Ketiganya kemudian berenang di kawasan Pantai Wisata Muara Benangaq hingga ke bagian tengah sebelum berusaha kembali menuju tepian. Saat hendak kembali ke tepi, Sinyang tiba-tiba tidak terlihat di permukaan air. Kedua temannya berusaha mencari namun tak ketemu sampai akhirnya meminta bantuan kepada aparat kampung. Laporan tersebut kemudian diteruskan kepada Sat Polairud Polres Kubar.
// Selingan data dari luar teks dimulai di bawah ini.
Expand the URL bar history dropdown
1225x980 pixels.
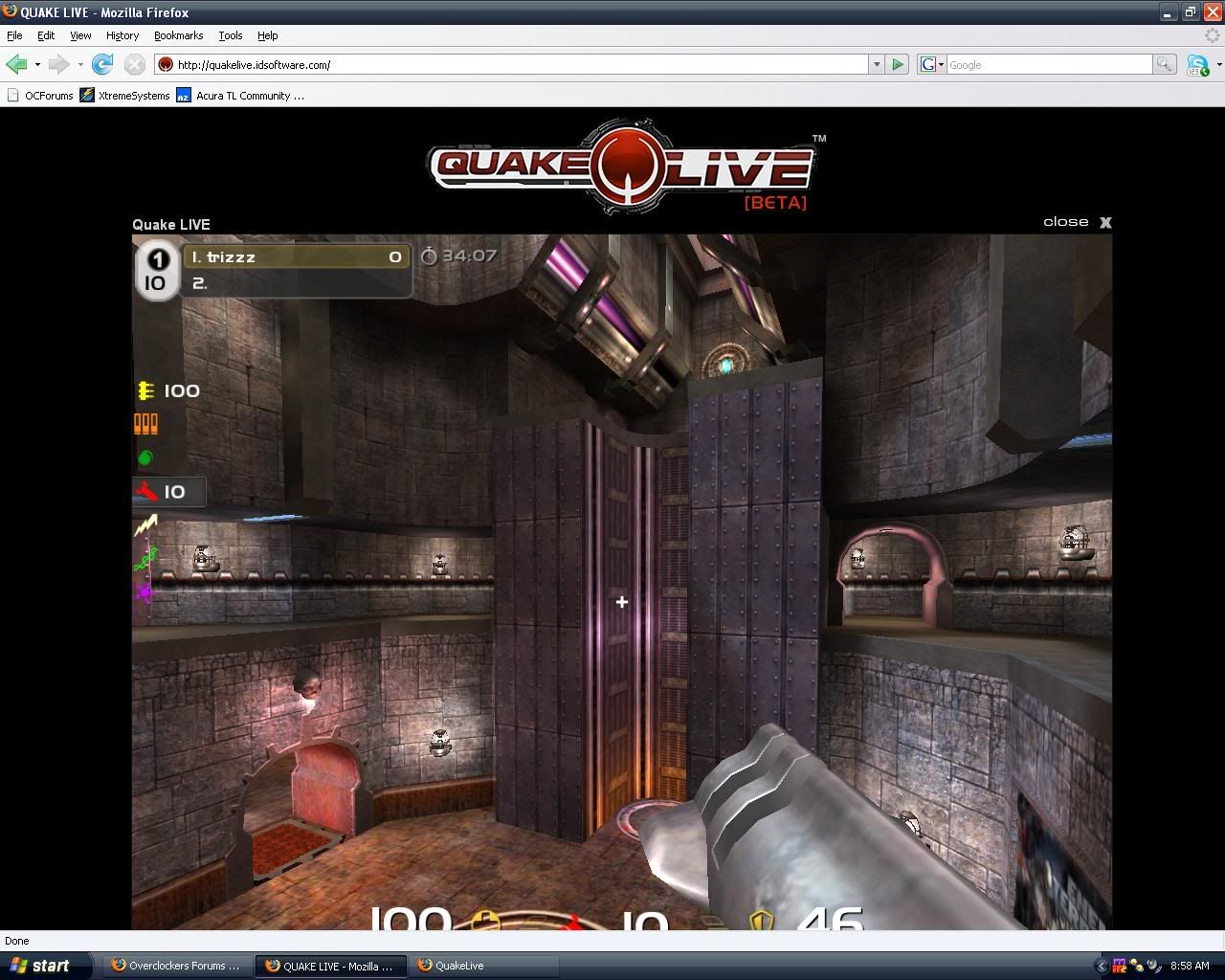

Kasat Polairud Iptu Hariyadi bersama personel langsung menuju lokasi untuk melakukan pencarian. Upaya pencarian melibatkan warga dan Badan Penanggulangan Bencana Daerah (BPBD) Kubar. Tim menyisir kawasan perairan tempat Sinyang terakhir terlihat.
Setelah sekitar satu setengah jam pencarian, Sinyang ditemukan sekitar pukul 19.00 WITA dalam kondisi sudah meninggal dunia. “Begitu menerima laporan, anggota langsung kami arahkan ke lokasi. Pencarian kemudian dilakukan bersama warga dan BPBD sampai akhirnya berhasil ditemukan,” ujar Hariyadi kepada Korankaltim.com, Sabtu (15/8/2026) hari ini.
Jasad Sinyang langsung dievakuasi dan dibawa ke RSUD HIS Melak untuk menjalani pemeriksaan visum. Hariyadi mengingatkan masyarakat agar tidak mengabaikan faktor keselamatan ketika beraktivitas di perairan.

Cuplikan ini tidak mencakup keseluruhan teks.